The genus Strongyluris Müeller, 1894 parasitized the intestine of amphibian and reptiles. Strongyluris oscari Travassos, 1923 was found in the intestine of Tropidurus spinolusus (Squamata) in the northeast of Argentina (Avila & Silva, 2010). Although the life cycle of Strongyluris species have been described as monoxenous (Anderson et al., 2009), S. oscari seems to have a heteroxenous life cycle using arthropods as intermediate hosts (Barreto-Lima & Alves dos Anjos, 2014). The presence of Strongyluris sp. larvae in Achatina fulica suggests that: i) this nematode uses the snail as an intermediate/paratenic host, or ii) accidentally enters the mollusc making this a dead pathway for the development of the parasite (Diaz et al., 2013). The first hypothesis seems to be the most accurate since previous studies also mentioned Strongyluris sp. parasitizing mollusc hosts, such as Bradybaena similaris, Bulimulus tenuissimus (Orbigny, 1835), Megalobulimus sp., Sarasinula marginata (Semper, 1885), Subulina octona, Belocaulus angustipes (Heynemann, 1885) and Phyllocaulis variegatus (Semper, 1885) (Thiengo et al., 2010).

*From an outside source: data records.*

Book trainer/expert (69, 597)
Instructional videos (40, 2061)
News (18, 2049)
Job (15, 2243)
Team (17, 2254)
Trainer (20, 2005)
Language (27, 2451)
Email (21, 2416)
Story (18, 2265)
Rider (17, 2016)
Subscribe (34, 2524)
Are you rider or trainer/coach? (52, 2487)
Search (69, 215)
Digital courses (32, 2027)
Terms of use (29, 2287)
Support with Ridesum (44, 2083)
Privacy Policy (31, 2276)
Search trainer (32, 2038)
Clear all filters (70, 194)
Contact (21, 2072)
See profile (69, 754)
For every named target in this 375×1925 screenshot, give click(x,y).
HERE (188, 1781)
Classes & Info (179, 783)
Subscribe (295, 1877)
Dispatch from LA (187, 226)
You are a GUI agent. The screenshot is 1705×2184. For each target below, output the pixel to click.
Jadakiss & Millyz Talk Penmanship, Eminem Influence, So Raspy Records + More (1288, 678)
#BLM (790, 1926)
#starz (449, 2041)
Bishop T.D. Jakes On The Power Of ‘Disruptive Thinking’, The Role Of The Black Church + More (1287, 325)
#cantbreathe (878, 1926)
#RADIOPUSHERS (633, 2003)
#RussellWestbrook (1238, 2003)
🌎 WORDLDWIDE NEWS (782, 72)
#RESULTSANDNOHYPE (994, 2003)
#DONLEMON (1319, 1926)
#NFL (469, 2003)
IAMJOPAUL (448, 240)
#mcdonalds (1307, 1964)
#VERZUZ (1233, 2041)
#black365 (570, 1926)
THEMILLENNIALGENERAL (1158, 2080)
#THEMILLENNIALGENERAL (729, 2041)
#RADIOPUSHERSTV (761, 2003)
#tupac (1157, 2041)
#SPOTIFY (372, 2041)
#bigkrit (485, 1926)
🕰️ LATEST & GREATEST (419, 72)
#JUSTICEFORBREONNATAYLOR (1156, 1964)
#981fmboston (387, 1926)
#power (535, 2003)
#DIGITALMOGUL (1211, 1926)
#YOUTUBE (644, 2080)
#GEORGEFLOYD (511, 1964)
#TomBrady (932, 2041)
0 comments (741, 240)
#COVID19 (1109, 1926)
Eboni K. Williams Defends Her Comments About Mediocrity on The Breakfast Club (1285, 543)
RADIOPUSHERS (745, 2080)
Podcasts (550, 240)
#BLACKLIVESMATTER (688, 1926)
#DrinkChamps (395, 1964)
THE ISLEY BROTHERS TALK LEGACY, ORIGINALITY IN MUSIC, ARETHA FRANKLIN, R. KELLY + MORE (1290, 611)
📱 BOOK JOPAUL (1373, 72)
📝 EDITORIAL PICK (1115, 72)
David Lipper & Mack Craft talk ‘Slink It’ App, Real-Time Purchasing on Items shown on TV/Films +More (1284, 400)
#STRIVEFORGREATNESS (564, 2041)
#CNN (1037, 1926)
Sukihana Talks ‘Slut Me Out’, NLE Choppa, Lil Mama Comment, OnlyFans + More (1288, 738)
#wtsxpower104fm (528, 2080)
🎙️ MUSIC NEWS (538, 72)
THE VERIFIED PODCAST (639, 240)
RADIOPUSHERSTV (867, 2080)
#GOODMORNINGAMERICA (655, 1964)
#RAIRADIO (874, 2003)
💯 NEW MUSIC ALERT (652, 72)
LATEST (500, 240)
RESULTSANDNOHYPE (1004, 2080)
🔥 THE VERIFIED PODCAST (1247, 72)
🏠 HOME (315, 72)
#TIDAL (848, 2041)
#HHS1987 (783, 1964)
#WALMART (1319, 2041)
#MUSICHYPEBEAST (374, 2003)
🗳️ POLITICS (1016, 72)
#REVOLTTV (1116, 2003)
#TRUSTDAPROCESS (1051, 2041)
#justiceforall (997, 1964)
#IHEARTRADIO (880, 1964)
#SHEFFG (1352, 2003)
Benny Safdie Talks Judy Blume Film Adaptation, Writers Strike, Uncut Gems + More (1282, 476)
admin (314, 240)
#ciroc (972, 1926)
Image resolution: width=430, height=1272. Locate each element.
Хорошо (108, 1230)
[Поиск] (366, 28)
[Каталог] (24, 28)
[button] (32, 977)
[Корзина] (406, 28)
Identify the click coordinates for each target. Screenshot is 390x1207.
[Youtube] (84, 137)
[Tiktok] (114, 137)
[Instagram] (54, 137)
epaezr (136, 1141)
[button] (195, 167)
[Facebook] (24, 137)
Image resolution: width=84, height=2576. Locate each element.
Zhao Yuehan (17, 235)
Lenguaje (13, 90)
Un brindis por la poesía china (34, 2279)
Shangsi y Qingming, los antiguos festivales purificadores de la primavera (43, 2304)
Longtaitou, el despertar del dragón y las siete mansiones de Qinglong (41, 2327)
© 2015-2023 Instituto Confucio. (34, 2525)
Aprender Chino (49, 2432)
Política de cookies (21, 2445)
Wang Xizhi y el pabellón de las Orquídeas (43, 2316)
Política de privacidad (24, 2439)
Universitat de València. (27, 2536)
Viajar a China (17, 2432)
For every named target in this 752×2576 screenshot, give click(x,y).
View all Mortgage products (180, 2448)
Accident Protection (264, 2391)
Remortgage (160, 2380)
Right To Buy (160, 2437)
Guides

The correlation observed between P and MI and shell size is due to the fact that larger hosts have greater biomass, and thus allowing them to be exposed to more parasites. In addition, the longest hosts are older and therefore provide the parasites a longer period to become established.

Taking into account that there are records of A. fulica infected by metastrongylids in some Brazilian states located near Puerto Iguazú City (i.e. São Paulo, Paraná, Rio Grande do Sul, Santa Catarina, Goiás and Minas Gerais) (Ohlweiler et al., 2010), we emphasize the need for surveillance and further eco-epidemiological and parasitological investigations into the capacity of this mollusc for human and veterinary parasite species.

This study was partially funded by the Universidad National de La Plata (N751).